SFCM Professor’s 'Philharmonia Fantastique' Premieres on Apple TV

philharmonia Fantastique

The film features several SFCM alumni with an animated Sprite.

Composer and instructor Mason Bates' film production includes performances by fellow faculty and a dozen Conservatory alumni and is now available for streaming.

By Mark Taylor

It is being described as the "biggest step forward since Fantasia itself." And the composer himself is calling it very much an SFCM “homegrown project.” 

SFCM professor and composer Mason Bates' Philharmonia Fantastique: The Making of the Orchestra is a 25-minute concerto for orchestra and animated film that will be available to stream for the first time on Apple TV on November 4th. 

SFCM's Mason Bates and his creative team.
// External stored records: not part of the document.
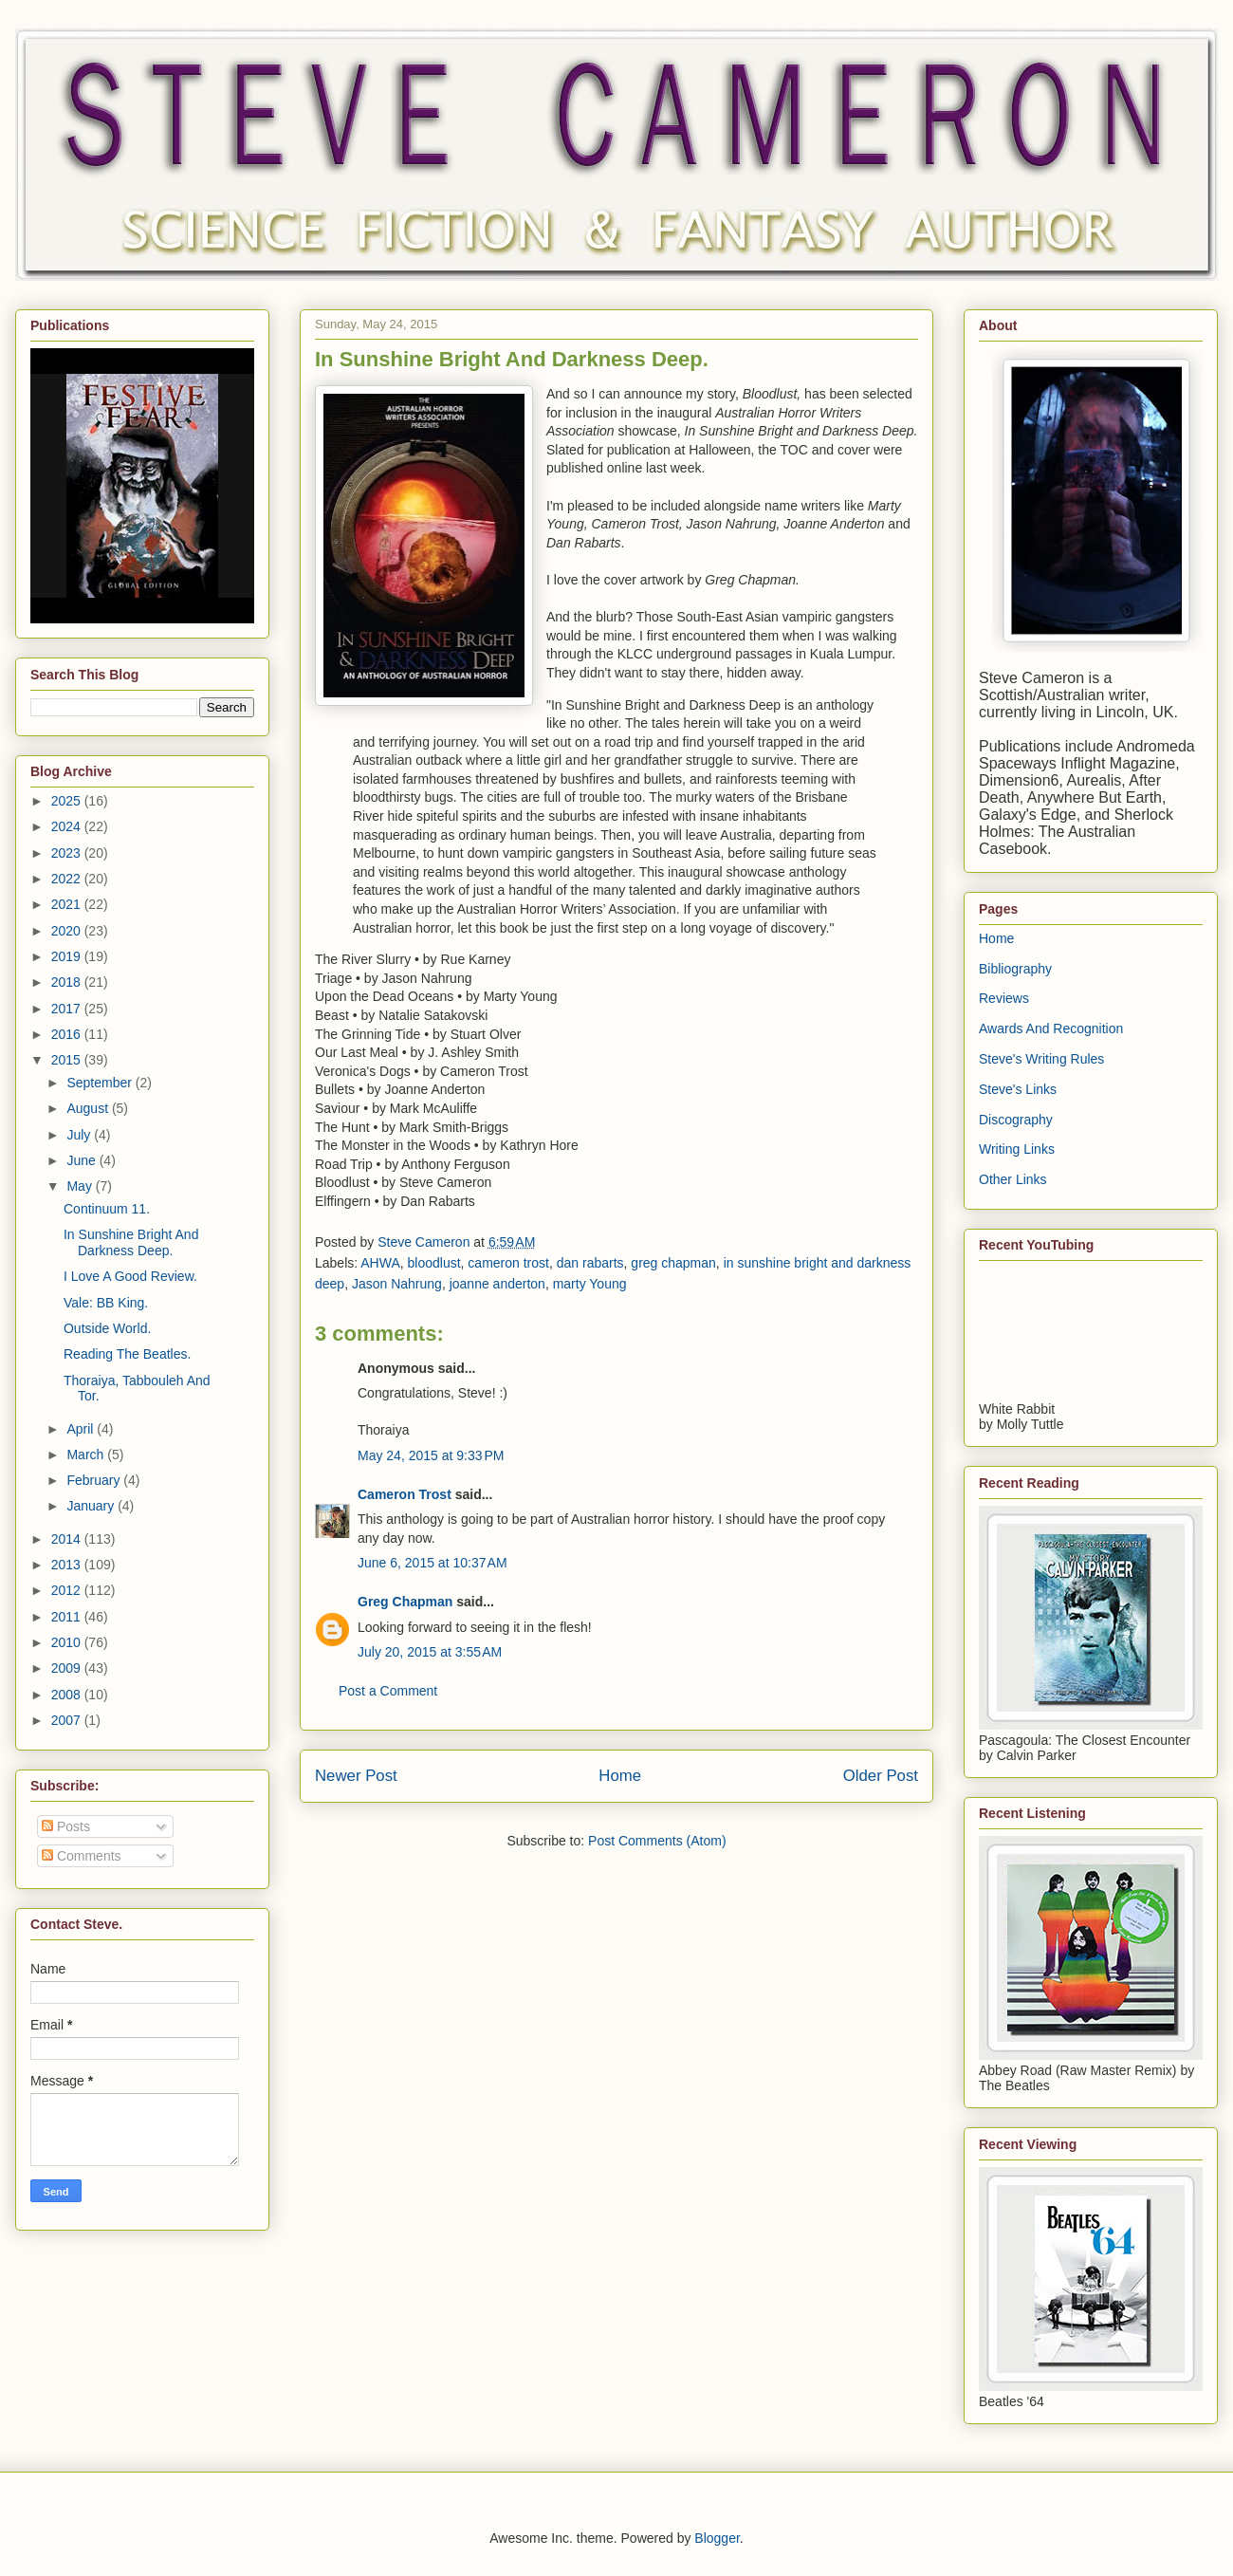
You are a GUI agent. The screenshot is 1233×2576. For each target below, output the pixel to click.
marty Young (590, 1283)
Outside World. (107, 1328)
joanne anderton (497, 1283)
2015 (67, 1059)
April (81, 1428)
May (80, 1186)
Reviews (1004, 998)
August (88, 1108)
The soundtrack was released back in April and features the Chicago Symphony Orchestra conducted by SFCM’s Edwin Outwater. On Apple TV, the production is primarily an animated film, but it showcases real instruments as they are explored by the protagonist, a magical Sprite. This required real musicians, and as Bates says, a “diverse mix of vibrant musicians who'd be happy to sit in a film studio while special effects cameras caught their every move. I looked no further than the SFCM alumni community.”

SFCM grad Courtney Wise.

The film features about a dozen SFCM alumni, including Courtney Wise, Marko Bajzer, Noah Luna, Felix Regalado, Andres Vera and many others. “SFCM is putting out complete musicians who understand and appreciate how production and technology impact the field. It's hard to overstate the importance of SFCM to the Bay Area arts community,” Bates said. Bates has been on the composition faculty of SFCM since 2014.

SFCM alum Andres Vera.

The film works as a celebration of interesting music and technology. For students, Bates hopes they take this as an example of interactive technology, and the coming-together of diverse people and instruments into a unified musical expression. “SFCM has those values embedded in its DNA: It's a powerhouse in both technological and humanistic ways,” Bates continued. “I hope the film inspires SFCM students and alumni to never forget the wonderful and astonishing ways the orchestra can teach us to be good citizens.”